[<prev] [next>] [<thread-prev] [thread-next>] [day] [month] [year] [list]
Message-ID: <YbD8naaJrZQANahP@google.com>
Date: Wed, 8 Dec 2021 10:42:37 -0800
From: Minchan Kim <minchan@...nel.org>
To: 胡玮文 <sehuww@...l.scut.edu.cn>
Cc: Andrew Morton <akpm@...ux-foundation.org>,
linux-mm <linux-mm@...ck.org>,
LKML <linux-kernel@...r.kernel.org>,
Michal Hocko <mhocko@...e.com>,
David Hildenbrand <david@...hat.com>,
Suren Baghdasaryan <surenb@...gle.com>,
John Dias <joaodias@...gle.com>
Subject: Re: [RFC] mm: introduce page pinner
On Wed, Dec 08, 2021 at 07:54:35PM +0800, 胡玮文 wrote:
> On Mon, Dec 06, 2021 at 10:47:30AM -0800, Minchan Kim wrote:
> > The contiguous memory allocation fails if one of the pages in
> > requested range has unexpected elevated reference count since
> > VM couldn't migrate the page out. It's very common pattern for
> > CMA allocation failure. The temporal elevated page refcount
> > could happen from various places and it's really hard to chase
> > who held the temporal page refcount at that time, which is the
> > vital information to debug the allocation failure.
Hi,
Please don't cut down original Cc list without special reason.
>
> Hi Minchan,
>
> I'm a newbie here. We are debugging a problem where every CPU core is doing
> compaction but making no progress, because of the unexpected page refcount. I'm
> interested in your approach, but this patch seems only to cover the CMA
> allocation path. So could it be extended to debugging migrate failure during
> compaction? I'm not familiar with the kernel codebase, here is my untested
> thought:
The compaction failure will produce a lot events I wanted to avoid
in my system but I think your case is reasonable if you doesn't
mind the large events.
>
> diff --git a/mm/migrate.c b/mm/migrate.c
> index cf25b00f03c8..85dacbca8fa0 100644
> --- a/mm/migrate.c
> +++ b/mm/migrate.c
> @@ -46,6 +46,7 @@
> #include <linux/mmu_notifier.h>
> #include <linux/page_idle.h>
> #include <linux/page_owner.h>
> +#include <linux/page_pinner.h>
> #include <linux/sched/mm.h>
> #include <linux/ptrace.h>
> #include <linux/oom.h>
> @@ -388,8 +389,10 @@ int folio_migrate_mapping(struct address_space *mapping,
>
> if (!mapping) {
> /* Anonymous page without mapping */
> - if (folio_ref_count(folio) != expected_count)

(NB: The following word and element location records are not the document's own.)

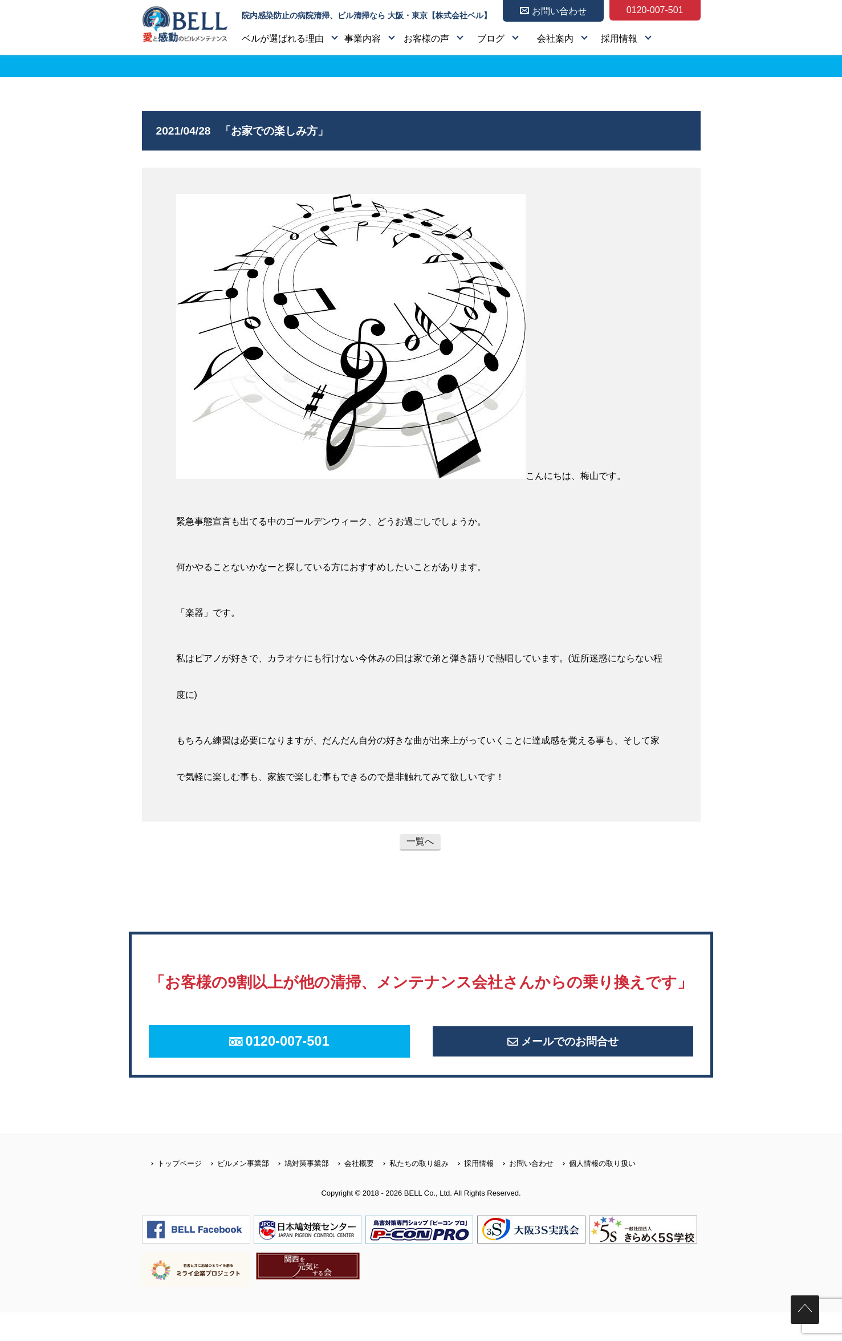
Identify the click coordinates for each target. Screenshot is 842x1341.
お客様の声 (426, 38)
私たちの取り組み (411, 1192)
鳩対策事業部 (299, 1192)
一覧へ (420, 841)
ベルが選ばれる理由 (283, 38)
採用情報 (619, 38)
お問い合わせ (524, 1192)
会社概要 (351, 1192)
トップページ (172, 1192)
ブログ (491, 38)
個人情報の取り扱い (595, 1192)
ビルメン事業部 (235, 1192)
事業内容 (362, 38)
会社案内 (555, 38)
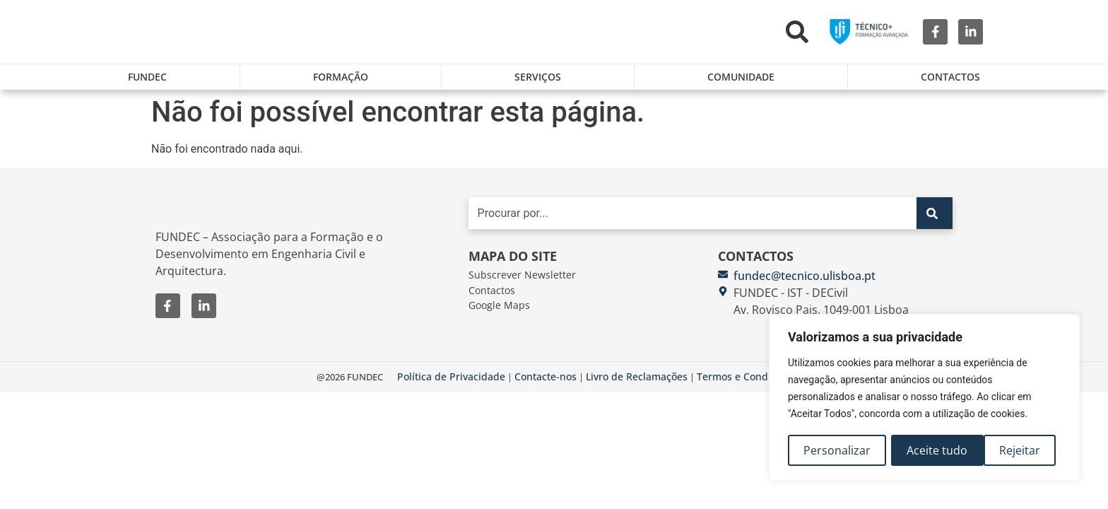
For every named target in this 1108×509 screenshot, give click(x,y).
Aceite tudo (1014, 450)
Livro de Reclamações (637, 384)
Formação (340, 76)
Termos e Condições (744, 384)
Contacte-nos (545, 384)
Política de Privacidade (451, 384)
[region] (924, 398)
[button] (797, 31)
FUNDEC (147, 76)
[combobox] (692, 220)
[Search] (935, 220)
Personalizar (837, 450)
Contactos (950, 76)
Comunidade (740, 76)
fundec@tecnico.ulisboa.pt (804, 283)
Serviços (537, 76)
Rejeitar (927, 450)
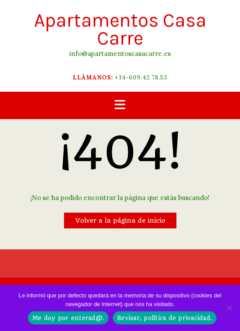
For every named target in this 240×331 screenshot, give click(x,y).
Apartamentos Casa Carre (120, 29)
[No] (229, 307)
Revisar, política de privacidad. (164, 317)
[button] (120, 105)
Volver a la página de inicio (120, 220)
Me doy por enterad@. (68, 317)
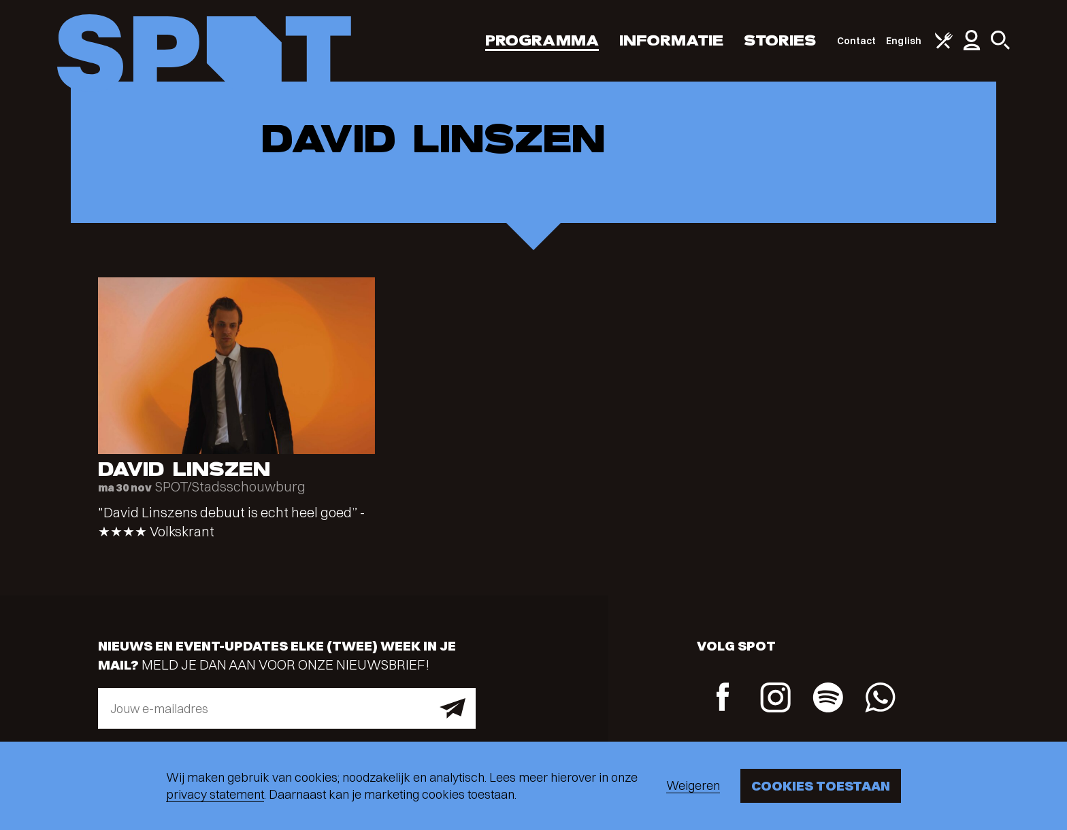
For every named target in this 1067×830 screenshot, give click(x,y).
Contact (856, 41)
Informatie (671, 40)
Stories (780, 40)
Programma (542, 40)
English (903, 41)
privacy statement (215, 794)
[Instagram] (775, 699)
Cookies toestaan (820, 785)
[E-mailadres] (287, 708)
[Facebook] (723, 698)
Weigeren (693, 785)
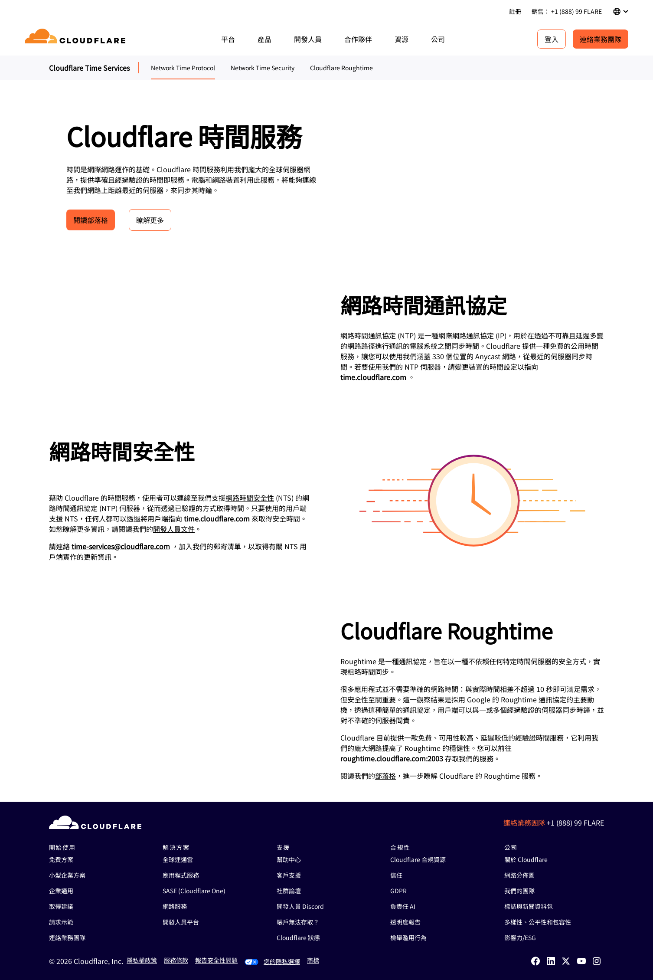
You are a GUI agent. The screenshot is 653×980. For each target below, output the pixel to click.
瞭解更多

> + if (folio_ref_count(folio) != expected_count) {
> + page_pinner_failure(&folio->page);
> return -EAGAIN;
> + }
>
> /* No turning back from here */
> newfolio->index = folio->index;
> @@ -406,6 +409,7 @@ int folio_migrate_mapping(struct address_space *mapping,
> xas_lock_irq(&xas);
> if (!folio_ref_freeze(folio, expected_count)) {
> xas_unlock_irq(&xas);
> + page_pinner_failure(&folio->page);
> return -EAGAIN;
> }
>
> I'm not sure what to do with the new folio, it seems using folio->page in new
> codes is not correct.
If you want to cover compaction only, maybe this one:
diff --git a/mm/compaction.c b/mm/compaction.c
index bfc93da1c2c7..7bfbf7205fb8 100644
--- a/mm/compaction.c
+++ b/mm/compaction.c
@@ -2400,6 +2400,11 @@ compact_zone(struct compact_control *cc, struct capture_control *capc)
/* All pages were either migrated or will be released */
cc->nr_migratepages = 0;
if (err) {
+ struct page *failed_page;
+
+ list_for_each_entry(failed_page, &cc->migratepages, lru)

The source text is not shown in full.